L’Intersyndicale se réunira ce soir là en fonction des décisions du Conseil Constitutionnel pour décider des suites de la mobilisation. Le gouvernement compte évidemment sur le rejet par le Conseil Constitutionnel, le découragement et les vacances scolaires de Pâques pour désarmorcer le mouvement social. Nous verrons alors ce que proposera l’Intersyndicale après ses directives pour un mouvement éparpillé entre journées de manifestation éparses, grèves reconductibles plus ou moins suivies selon les secteurs et les régions.

- Le 1er Mai : l’Intersyndicale anticipe un Premier Mai unitaire, situation qui ne s’est pas produite depuis des décennies. En 2010 malgré des luttes contre une réforme des retraites, FO ayant fait cavalier seul.

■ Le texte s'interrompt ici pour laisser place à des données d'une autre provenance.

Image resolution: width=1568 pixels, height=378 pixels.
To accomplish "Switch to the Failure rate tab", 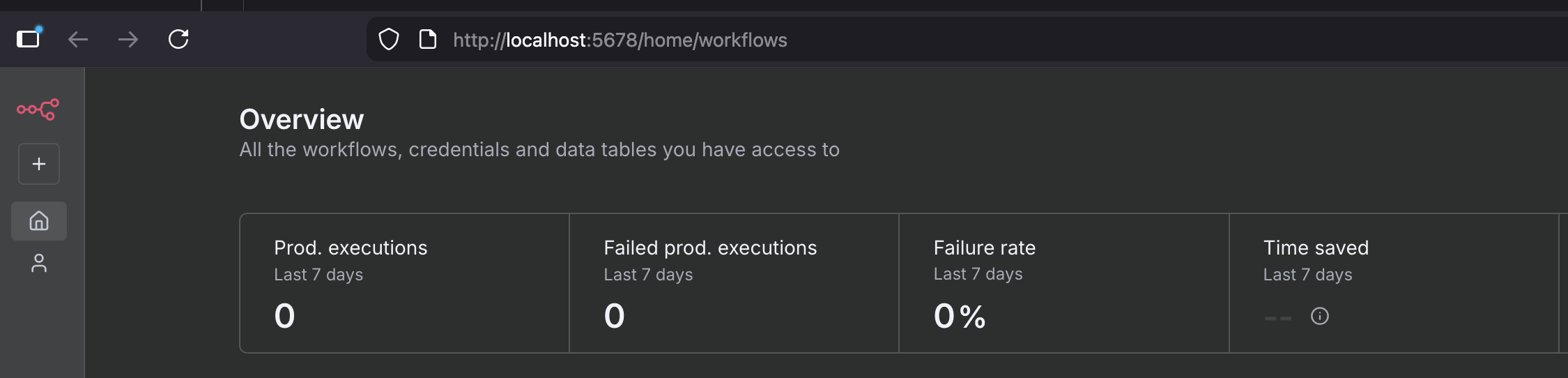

Quelle sera l’issue de ce combat ?

La bourgeoisie française dont la marionnette s’appelle Emmanuel Macron, soutenu par la commission européenne et sa présidente Ursula von der Leyen, malgré leurs hypocrites critiques sur l’utilisation de la répression et les méthodes “non démocratiques” pour “convaincre” le peuple du bon fondement de la réforme en France, semble bien décidé à ne pas céder sur la réforme des retraites, pas même une miette sur les longues carrières ou les femmes aux carrières amputées par la famille ! Elle se rémémore, et nous avec elle, l’attitude de la féroce Margaret Thatcher, qui n’a pas eu un cillement quand elle voyait mourir un à un les militants irlandais en 1981 qui eux s’illusionnaient sur les vertus d’une grève de la faim, qui n’a pas versé une larme face à l’utilisation de la violente répression contre la magnifique grève des mineurs britanniques de mars 1984 à mars 1985, et qui a pu ainsi installer ses mesures anti sociales “libérales”. Elle instaurait ainsi durant des décennies une “paix sociale” que le prolétariat britannique aujourd’hui, pris à la gorge par l’inflation et la dégradation de ses conditions de vie, tente courageusement de briser.

La question désormais est de savoir quel chemin va prendre la lutte des classes dans un contexte où aucun parti prolétarien digne de ce nom, c’est à dire le Parti Communiste International, notre parti, ne peut guider physiquement aujourd’hui les travailleurs dans leurs luttes économiques, quand les syndicats ne sont pas conquis par nos militants et que trop peu de travailleurs n’entendent ni n’écoutent notre voix.